My legs just grow, brother had the same thing when he was a sportsman. Sure I work them, but they grow disproportionately to the rest of me. Even with E2W training. Well balanced quad, ham, glute, some good sweep emerging, but will be slow because of length. I rarely work calves, but this trainer at the gym liked them with an unsolicited comment. Cardio usually involves steep incline work so may help

Overall all my lifts are weak as piss, surprising for my size, which I don't understand but don't give a fuck either.
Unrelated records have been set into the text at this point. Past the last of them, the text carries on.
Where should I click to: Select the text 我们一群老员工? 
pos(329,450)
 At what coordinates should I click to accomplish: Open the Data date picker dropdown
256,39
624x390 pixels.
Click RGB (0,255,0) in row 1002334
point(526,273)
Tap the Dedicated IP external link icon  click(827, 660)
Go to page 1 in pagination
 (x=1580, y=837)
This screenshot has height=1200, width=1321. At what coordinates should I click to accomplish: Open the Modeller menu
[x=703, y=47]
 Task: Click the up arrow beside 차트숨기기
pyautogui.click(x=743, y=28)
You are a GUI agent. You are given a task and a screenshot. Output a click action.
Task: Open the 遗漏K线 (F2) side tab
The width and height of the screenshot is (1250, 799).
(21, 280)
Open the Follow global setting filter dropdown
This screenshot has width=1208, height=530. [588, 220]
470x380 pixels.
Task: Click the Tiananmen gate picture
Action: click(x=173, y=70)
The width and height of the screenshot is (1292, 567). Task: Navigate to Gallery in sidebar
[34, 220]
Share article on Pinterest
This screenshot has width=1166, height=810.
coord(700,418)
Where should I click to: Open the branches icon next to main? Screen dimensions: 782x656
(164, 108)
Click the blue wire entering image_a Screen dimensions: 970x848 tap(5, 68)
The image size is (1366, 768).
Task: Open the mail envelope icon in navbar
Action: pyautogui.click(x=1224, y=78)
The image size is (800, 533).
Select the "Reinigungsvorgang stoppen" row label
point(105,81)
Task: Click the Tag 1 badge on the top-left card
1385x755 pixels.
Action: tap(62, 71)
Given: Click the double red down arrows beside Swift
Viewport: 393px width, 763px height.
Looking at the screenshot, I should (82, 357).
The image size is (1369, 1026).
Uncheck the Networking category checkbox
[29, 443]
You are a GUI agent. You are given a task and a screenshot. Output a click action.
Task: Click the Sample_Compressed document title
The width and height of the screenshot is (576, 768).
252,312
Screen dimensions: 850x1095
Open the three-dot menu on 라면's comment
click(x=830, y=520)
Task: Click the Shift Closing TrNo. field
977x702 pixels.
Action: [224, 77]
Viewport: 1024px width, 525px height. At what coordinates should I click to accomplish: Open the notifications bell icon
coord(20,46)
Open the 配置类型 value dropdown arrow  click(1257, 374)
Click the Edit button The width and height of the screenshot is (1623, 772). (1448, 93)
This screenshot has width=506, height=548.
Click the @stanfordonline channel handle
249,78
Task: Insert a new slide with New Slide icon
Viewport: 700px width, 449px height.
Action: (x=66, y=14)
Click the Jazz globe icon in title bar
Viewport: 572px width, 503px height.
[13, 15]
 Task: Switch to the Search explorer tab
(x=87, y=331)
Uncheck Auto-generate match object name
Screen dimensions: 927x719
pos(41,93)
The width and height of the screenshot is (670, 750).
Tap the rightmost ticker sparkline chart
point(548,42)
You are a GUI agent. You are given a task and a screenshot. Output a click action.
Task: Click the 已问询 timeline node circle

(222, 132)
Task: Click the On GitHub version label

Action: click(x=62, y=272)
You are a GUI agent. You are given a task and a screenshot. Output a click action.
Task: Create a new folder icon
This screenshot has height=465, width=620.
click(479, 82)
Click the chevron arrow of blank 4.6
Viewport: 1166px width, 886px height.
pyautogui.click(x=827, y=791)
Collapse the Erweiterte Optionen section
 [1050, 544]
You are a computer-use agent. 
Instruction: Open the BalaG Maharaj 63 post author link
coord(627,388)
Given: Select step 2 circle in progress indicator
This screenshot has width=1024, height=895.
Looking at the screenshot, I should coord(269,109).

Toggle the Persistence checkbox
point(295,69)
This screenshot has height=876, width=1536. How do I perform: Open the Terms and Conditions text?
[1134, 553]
If my legs were normal size sure you could drop 15, maybe 20lbs off my current 230. Bench 220, M-press 145, DL and Squat both 360 but These are all PRs not working weight. I enjoy the high rep work, and at my age is better for my tendons and joints.

Bigger arms, that's the wish list. Most of the tricep exercises hit my shoulders in a bad way, and I can't seem get that muscle-mind connection. 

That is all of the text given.